Aurora Multi-Master Writes
Allows an aurora cluster to have multiple instances capable of reads and writes.
Single-master Mode
- one R/W and zero or more read only replicas
- Cluster endpoint is normally used to write
- Read endpoint is used for load balancing
Aurora Multi-master has no endpoint or load balancing. An application can connect with one or both of the instances inside a multi-master cluster.
When one of the R/W nodes receives a write request from the application, it immediately proposes that data be committed to all of the storage notes in that cluster. At this point, each node that makes up a cluster either confirms or rejects the proposed change. It will reject if this conflicts with something already in flight.
The writing instance is looking for a bunch of nodes to agree. If the group rejects it, it cancels the write in error. If it commits, it will replicate on all storage nodes in the cluster.
This also ensures storage is updated on in-memory cache’s of other nodes.

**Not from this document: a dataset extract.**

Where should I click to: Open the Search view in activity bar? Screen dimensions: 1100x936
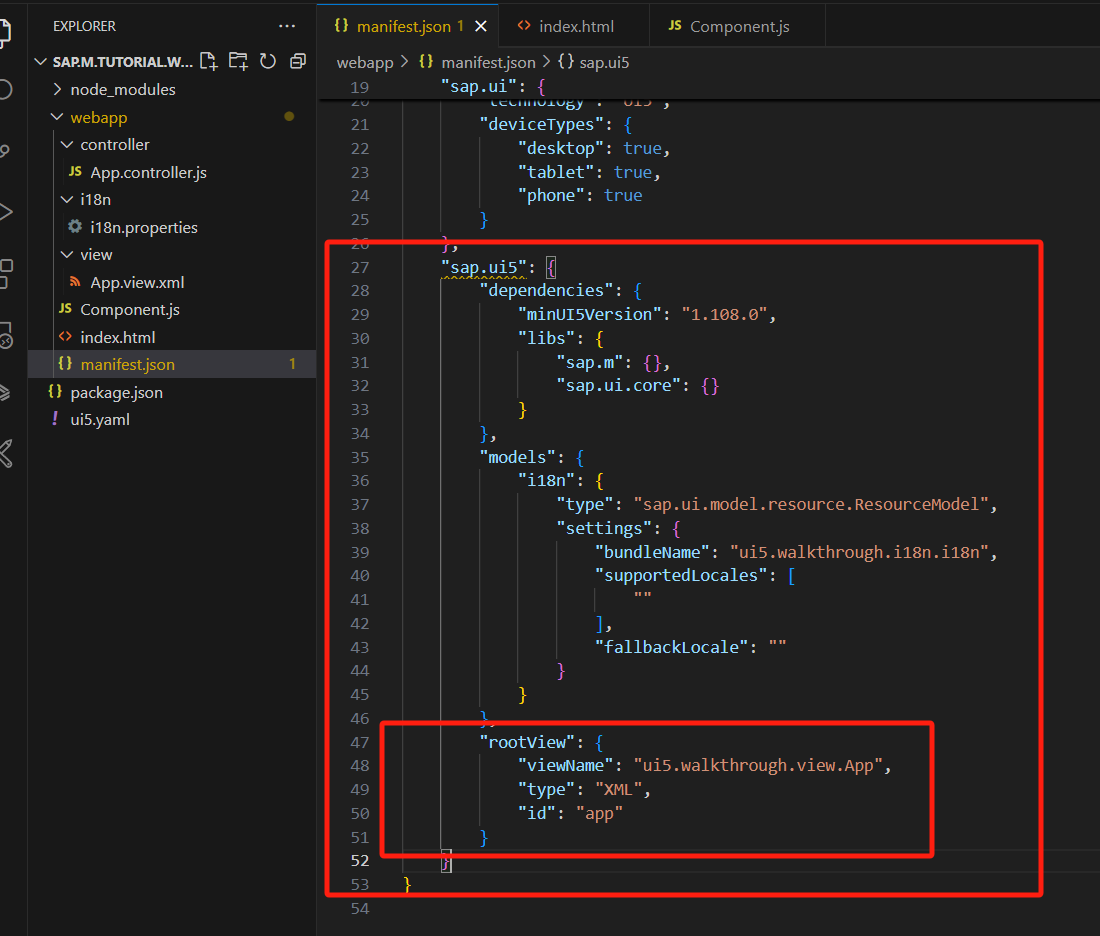coord(6,91)
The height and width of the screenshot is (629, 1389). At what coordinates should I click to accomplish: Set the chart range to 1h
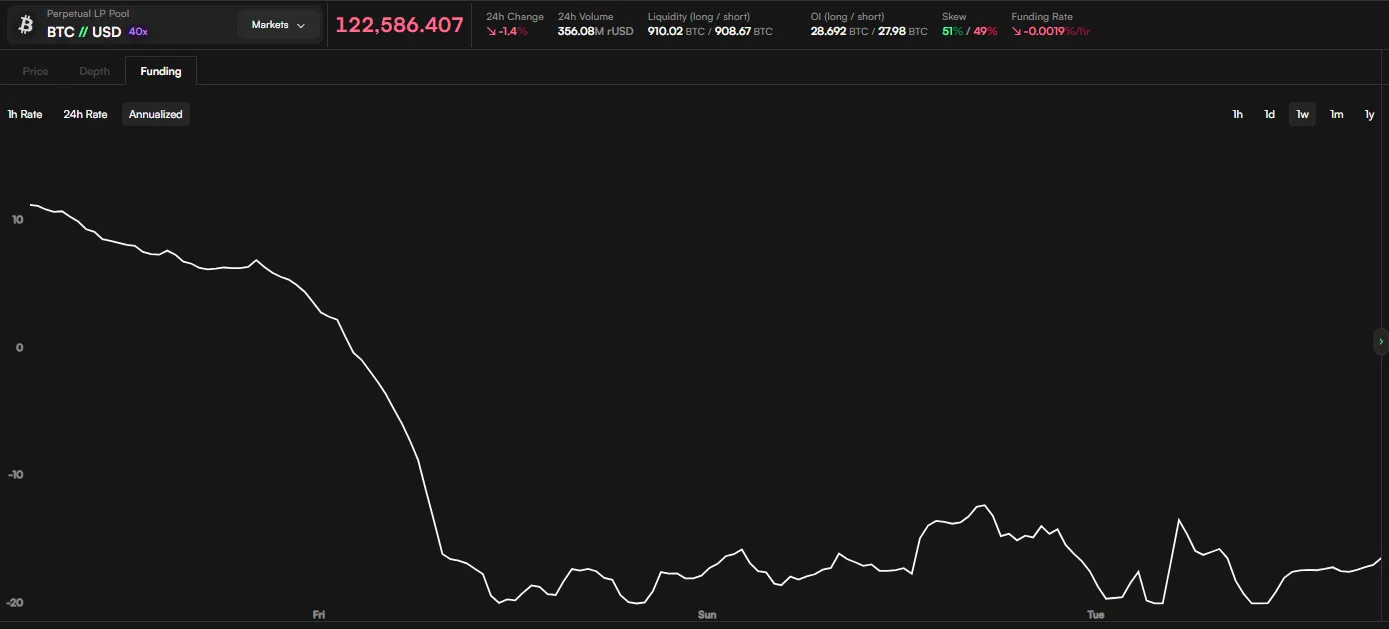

If a writer goes down in a multi-master cluster, the application will shift all future load over to a new writer with little if any disruption.
Database Migration Service (DMS)
A managed database migration service. Starts with a replication instance which runs on top of an EC2 instance. This replication instance runs one or more replication tasks. This is where the configuration is defined for the migration of databases. This runs using a replication instance.
Need to define the source and destination endpoints. These point at the physical source and target databases. One of these end points must be on AWS.
Full load migration is a one off process which transfers everything at once. This requires the database to be down during this process. This might take several days.
Instead Full Load + CDC allows for a full load transfer to occur and it monitors any changes that happens during this time. Any of the captured changes can be applied to the target.
CDC only migration is good if you have a vendor solution that works quickly and only changes need to be captured.
Schema Conversion Tool or SCT can perform conversions between database types.